In this chapter we will consider the pressure term. That is the under-lined term in the Navier-Stokes equations below,

$\frac{\partial \mathbf{u}}{\partial t} = -(\mathbf{u} \cdot \nabla)\mathbf{u} - \underline{\nabla p} + \nu \nabla^2 \mathbf{u}.$

This term is perhaps the most involved and least intuitive of these equations. This is perhaps because the pressure in a fluid is a somewhat illusive concept. As already mentioned, we will find an implicit problem that needs to be solved in an intermediate step before actually computing the pressure gradient.
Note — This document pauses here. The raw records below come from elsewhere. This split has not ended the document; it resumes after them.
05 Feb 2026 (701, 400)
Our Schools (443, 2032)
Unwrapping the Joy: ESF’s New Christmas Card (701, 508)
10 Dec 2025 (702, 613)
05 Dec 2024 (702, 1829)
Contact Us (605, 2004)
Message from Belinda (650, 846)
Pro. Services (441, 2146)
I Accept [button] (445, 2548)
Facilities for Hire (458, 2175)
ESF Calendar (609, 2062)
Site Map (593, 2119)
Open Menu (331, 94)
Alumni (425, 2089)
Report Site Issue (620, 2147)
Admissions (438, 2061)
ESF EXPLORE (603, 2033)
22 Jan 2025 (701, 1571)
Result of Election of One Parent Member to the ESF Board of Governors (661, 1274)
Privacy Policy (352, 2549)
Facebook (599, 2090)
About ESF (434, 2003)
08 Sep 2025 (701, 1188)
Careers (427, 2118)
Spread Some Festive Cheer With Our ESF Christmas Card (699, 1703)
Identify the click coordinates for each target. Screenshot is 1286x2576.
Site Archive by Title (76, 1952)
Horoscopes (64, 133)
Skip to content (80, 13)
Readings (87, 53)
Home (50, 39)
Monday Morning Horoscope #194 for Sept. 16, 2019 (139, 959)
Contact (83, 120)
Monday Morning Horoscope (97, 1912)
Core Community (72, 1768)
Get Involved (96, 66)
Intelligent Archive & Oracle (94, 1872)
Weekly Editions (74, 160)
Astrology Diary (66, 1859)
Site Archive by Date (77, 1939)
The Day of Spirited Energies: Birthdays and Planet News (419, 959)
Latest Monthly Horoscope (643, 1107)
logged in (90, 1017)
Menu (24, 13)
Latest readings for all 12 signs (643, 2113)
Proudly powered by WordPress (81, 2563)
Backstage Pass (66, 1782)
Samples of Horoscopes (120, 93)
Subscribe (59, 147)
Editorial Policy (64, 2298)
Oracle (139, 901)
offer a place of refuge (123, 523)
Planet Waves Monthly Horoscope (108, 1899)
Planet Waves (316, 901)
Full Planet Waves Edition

To add insult to injury, we cannot really conceptualize this term for a helper scalar field, so we will do the full vector calculus.

Before we start, we should get some common misconceptions out of the way. If you have learned about forced flows (e.g. pipe flow) in your fluid dynamics classes, your intuition may tell you that the pressure gradient in externally applied and prescribed by some sort of pumping mechanism. Although a pressure drop can be treated as a boundary condition, a more relevant view (from the perspective of our solver) is demonstrated by the Bernoulli principle. If a steady pipe flow contains some constriction (e.g. a Venturi), the approaching flow accelerates towards the narrowing. This accelerating force comes from the pressure gradient as Bernoulli realized this region of high velocities is associated with a lower pressure. It thus appears that the pressure field is directly related to the flow itself. But how?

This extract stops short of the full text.